Selon l’ultime version de l’accord initialement signé en octobre 2010, la part de 51% de la banque changera de mains pour 3.900 milliards de wons, l’équivalent de 2,7 milliards d’euros. Ce montant désormais définitif, après deux révisions à la baisse, représente tout de même une prime de 46% par rapport au dernier cours de clôture de KEB.
Il est vrai que Hana Financial, quatrième plus important groupe de services financiers du pays, ne manque pas d’ambition. Son président Kim Seung Yu a assuré vendredi que «notre travail désormais est de faire d’Hana et de KEB des banques internationales qui représenteront la Corée du Sud et exploreront des marchés à travers le monde». Hana Financial a fait part de l’acquisition complémentaire d’une part de 6,25% de KEB auprès d’Export-Import Bank of Korea.

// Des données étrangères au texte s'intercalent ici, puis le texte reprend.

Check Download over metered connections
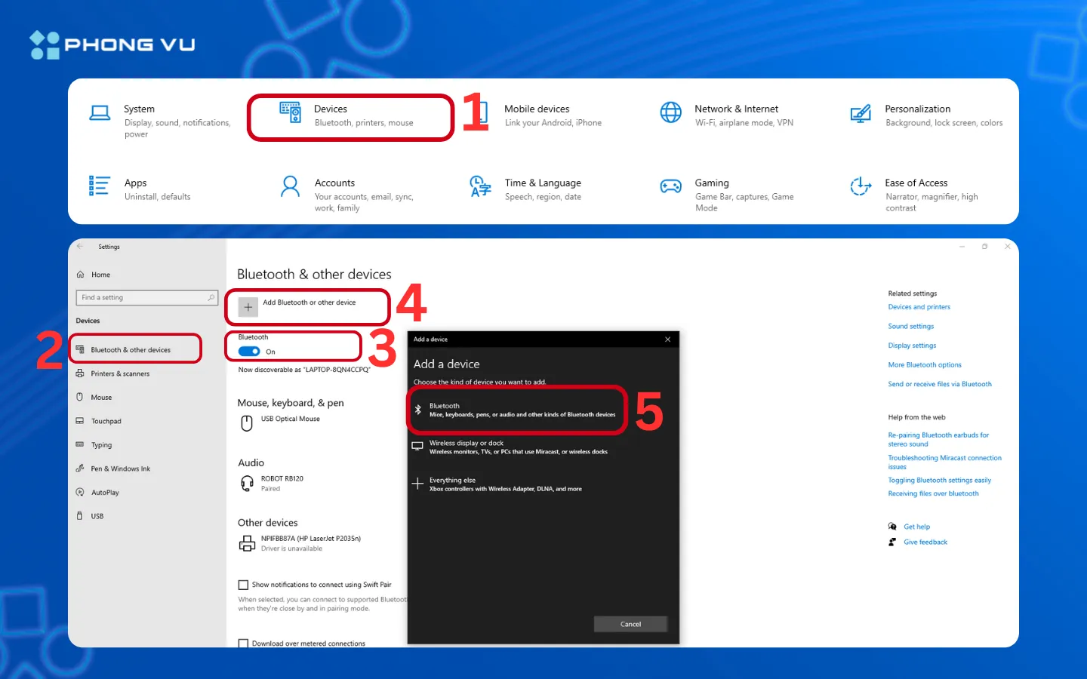pyautogui.click(x=243, y=643)
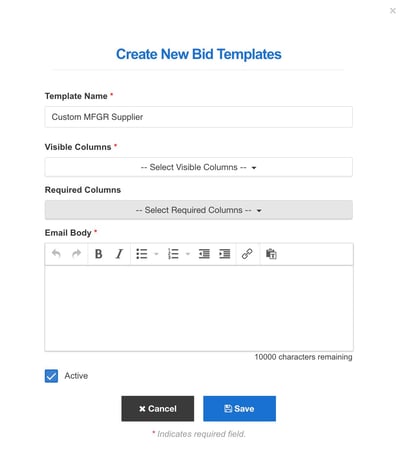Screen dimensions: 400x475
Task: Insert a hyperlink using the link icon
Action: pyautogui.click(x=247, y=254)
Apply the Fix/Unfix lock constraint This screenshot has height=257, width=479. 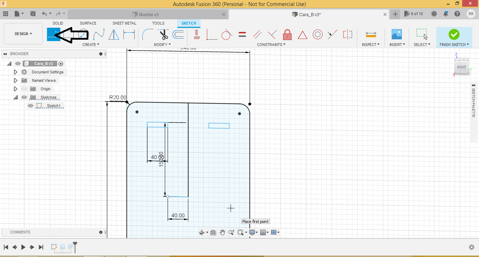[x=287, y=34]
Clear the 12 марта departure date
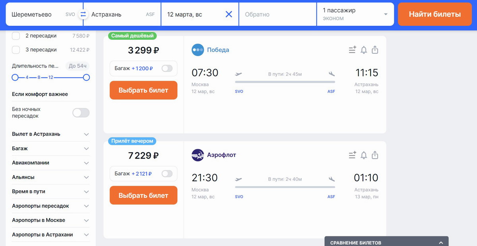Image resolution: width=477 pixels, height=246 pixels. 229,14
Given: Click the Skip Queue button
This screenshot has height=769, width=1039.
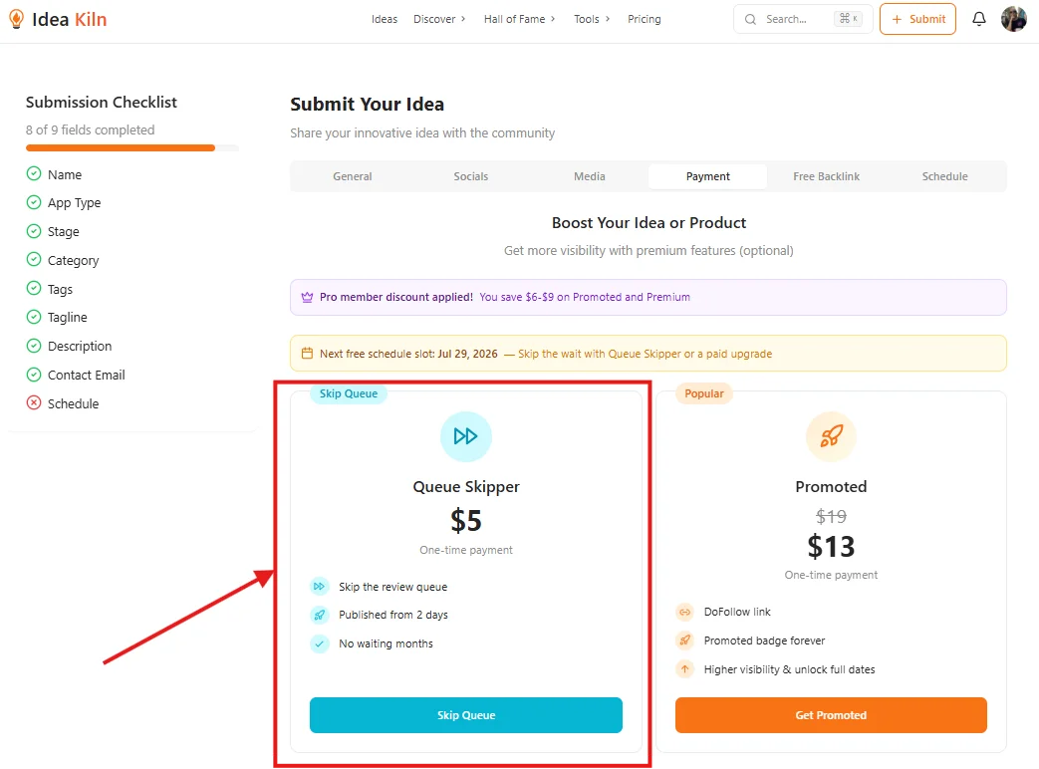Looking at the screenshot, I should pyautogui.click(x=465, y=714).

Mais l’opération constitue avant tout un soulagement pour Lone Star, qui a acquis la totalité du capital en 2003 pour 1,2 milliard de dollars avant de réduire son exposition en 2007 par une introduction en Bourse. La mésaventure n’est donc pas financière, même si le prix obtenu reste bien en-deçà des 6,3 milliards proposés par HSBC en 2008. Le fonds texan a avant tout souffert de revers réglementaires et judiciaires, liés notamment aux conditions de la valorisation de son entrée au capital de KEB. Des discussions ont successivement également échoué avec Kookmin Bank et Australia & New Zealand Banking Group.
La prudence restait encore de mise après que le régulateur avait indiqué en novembre dernier que Lone Star devait se défaire d’au moins 41% de KEB sans contraindre le vendeur quant aux modalités de cette transaction. Le mois suivant, le fonds avait consenti une réduction de 11% de ses prétentions financières en obtenant une prolongation de l’accord jusqu’à la fin du mois de février. L’épilogue survient cette fois plus tôt que prévu, la transaction devant être finalisée cette semaine.